6.4 Management or innovation management?
It could be argued that if change, innovation and technology are ubiquitous in almost every contemporary organisation, then that would mean that nearly all management is to a greater or lesser extent innovation management and that this is reflected in the scope and diversity of the lists quoted in Section 5.3. That said, we do need to sound a note of caution, which is that:
Innovation management should not be confused with management innovation.
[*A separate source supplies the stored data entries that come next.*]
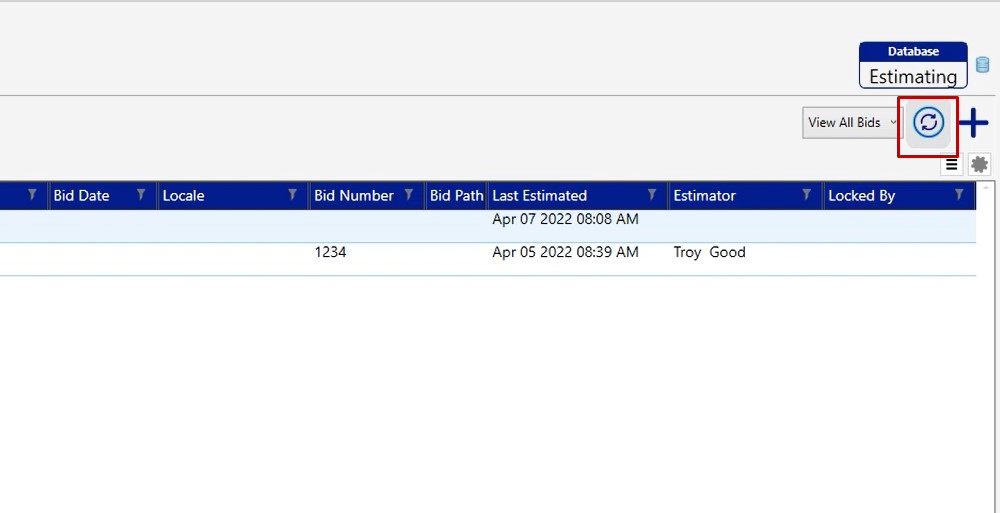The image size is (1000, 513).
Task: Click the database cylinder icon
Action: click(982, 65)
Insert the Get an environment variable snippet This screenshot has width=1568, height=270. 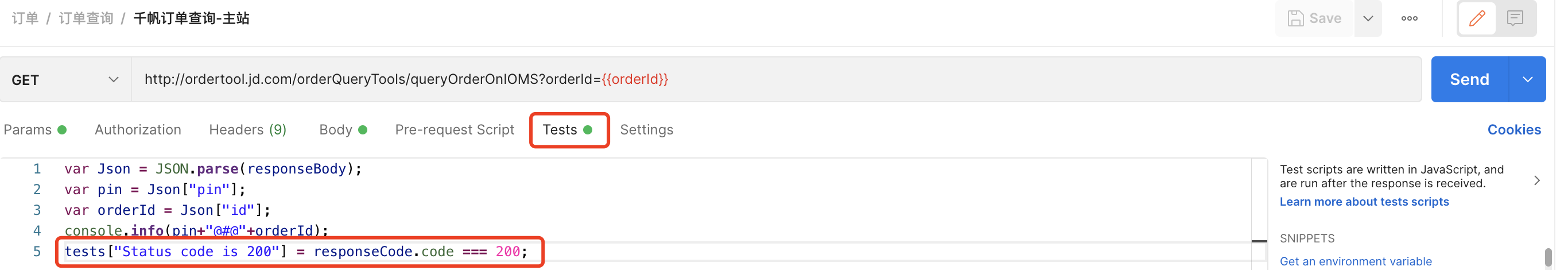pyautogui.click(x=1356, y=261)
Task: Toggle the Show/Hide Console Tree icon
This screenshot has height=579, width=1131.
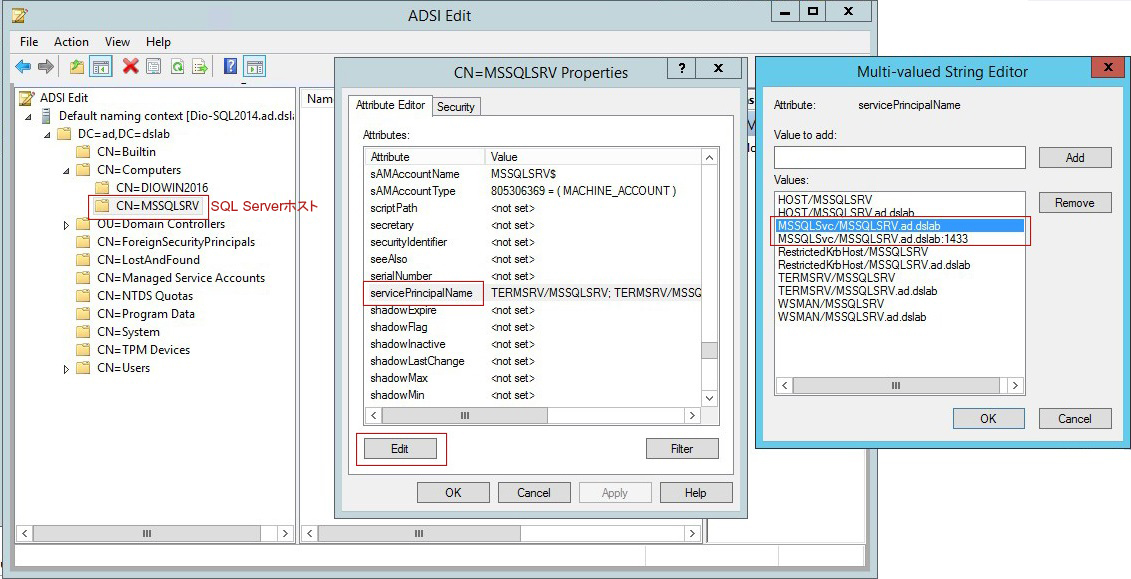Action: click(100, 67)
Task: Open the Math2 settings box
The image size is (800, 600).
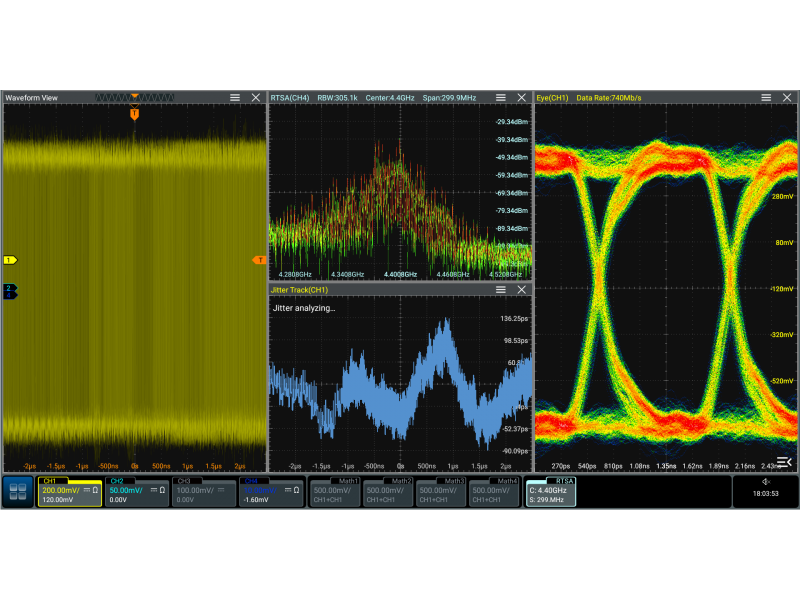Action: click(387, 491)
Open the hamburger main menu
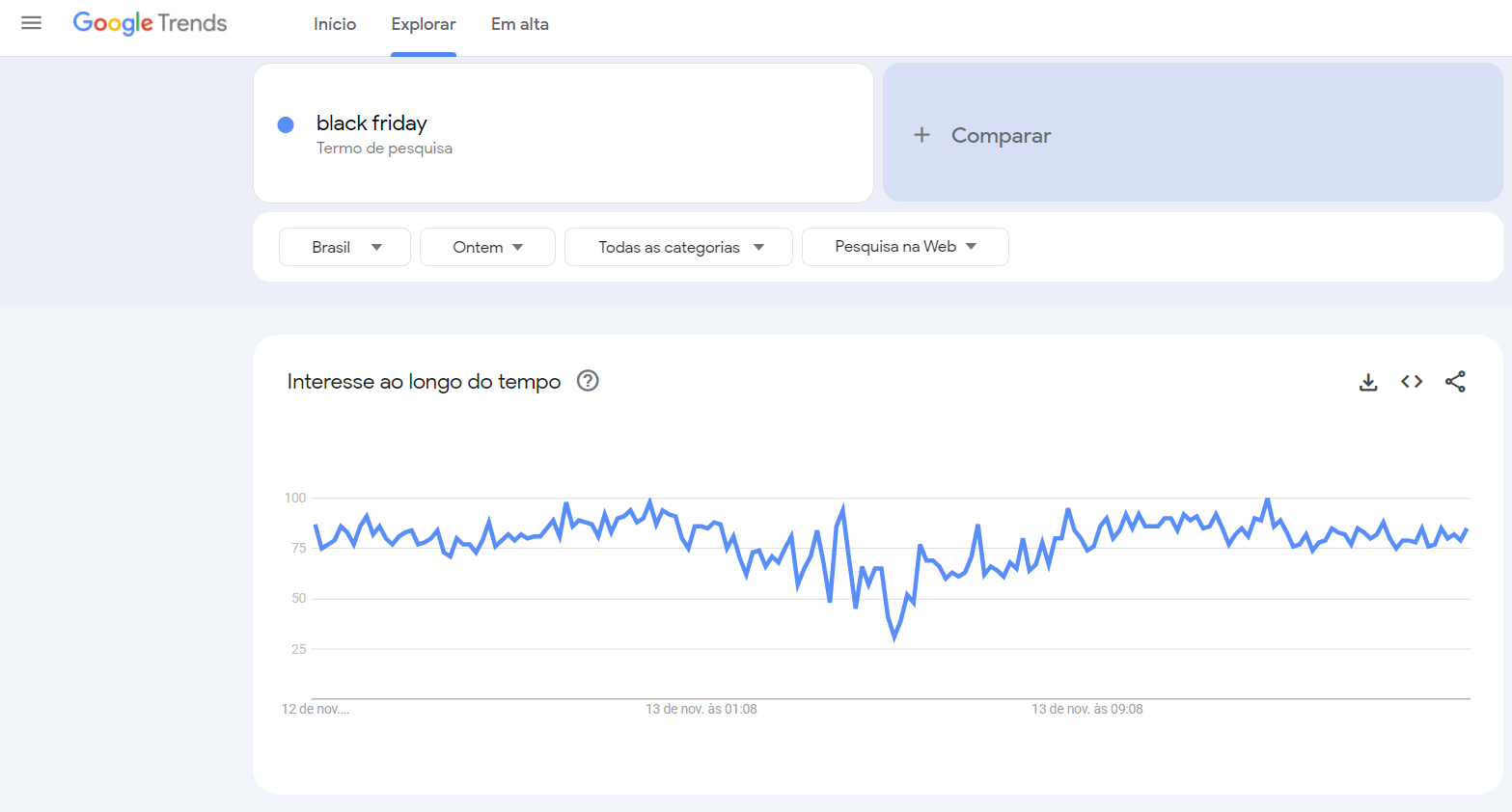The height and width of the screenshot is (812, 1512). pyautogui.click(x=31, y=23)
The latter has been defined as ‘the invention and implementation of a management practice, process, structure or technique that is new to the state of the art and is intended to further organisational goals.’
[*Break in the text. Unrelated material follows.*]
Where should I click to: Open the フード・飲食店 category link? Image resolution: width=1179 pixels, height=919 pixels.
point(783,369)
If we combine the discussion of how innovation management has evolved with the discussion of definitions and the lists of IM features given earlier, what becomes clear is that because ‘innovation’ is applied to anything from incremental change to radical innovation, the extent of the applicability or use of these roles, activities, skills and resources will be dependent on the form of innovation a person or group is involved in, and its context, and will undoubtedly change over time.
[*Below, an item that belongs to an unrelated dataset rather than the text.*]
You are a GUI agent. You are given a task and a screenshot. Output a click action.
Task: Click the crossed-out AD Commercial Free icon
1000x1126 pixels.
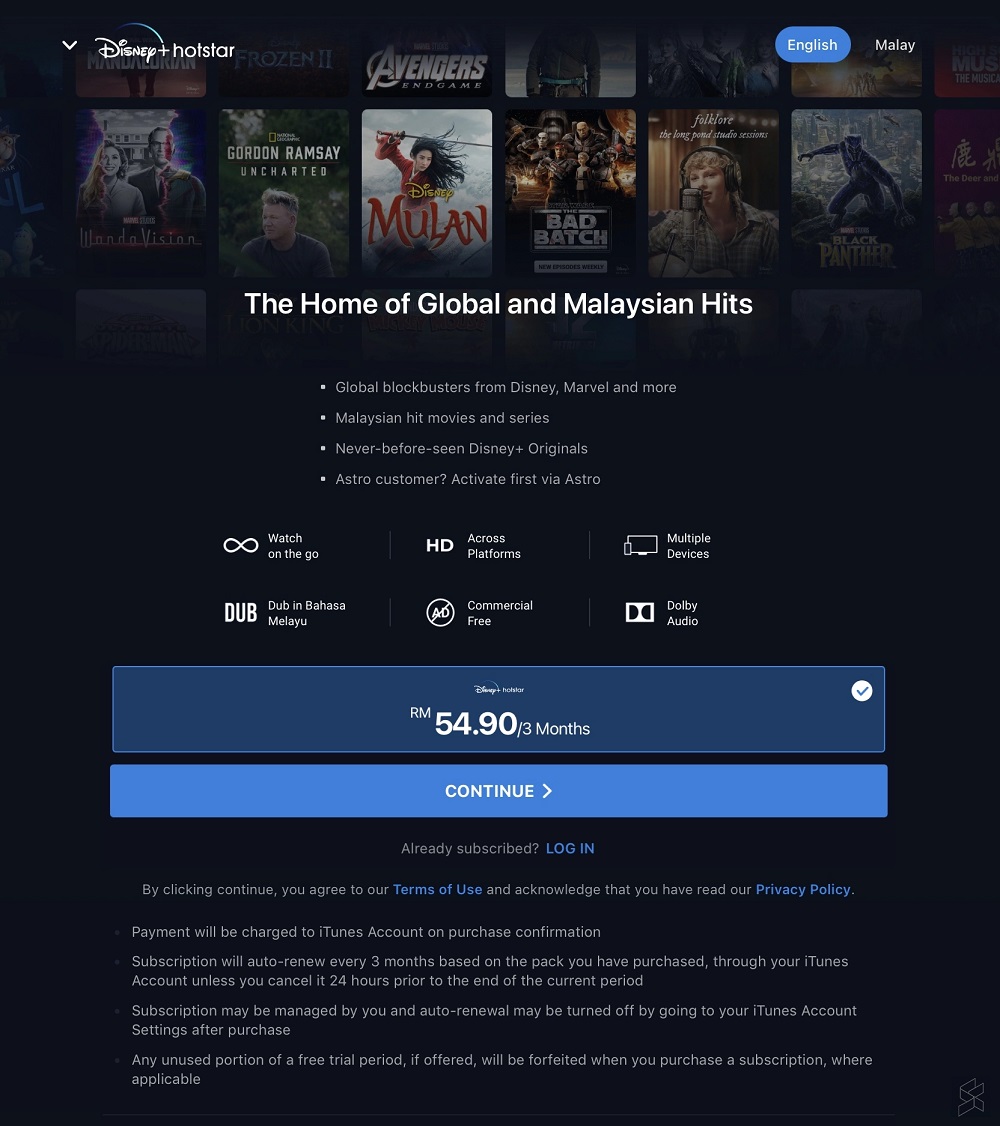[x=440, y=613]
In practice, however, it is well recognised that 90 per cent of all innovation management activity is not directed at the ‘revolutionary’ – radical – level. For example, in the late 19th century the horseless carriage launched a revolution in automobile transportation. Since then the state-of-the-art for cars has moved on, primarily through a succession of incremental and generational-type technical changes to both the product and the manufacturing processes. These types of less than radical technological change therefore dominate most of the demands put on innovation managers, regardless of whether they are in a manufacturing or a service sector. In short, managing evolutionary or incremental change is not glamorous or dramatic, but it is where most of the work is.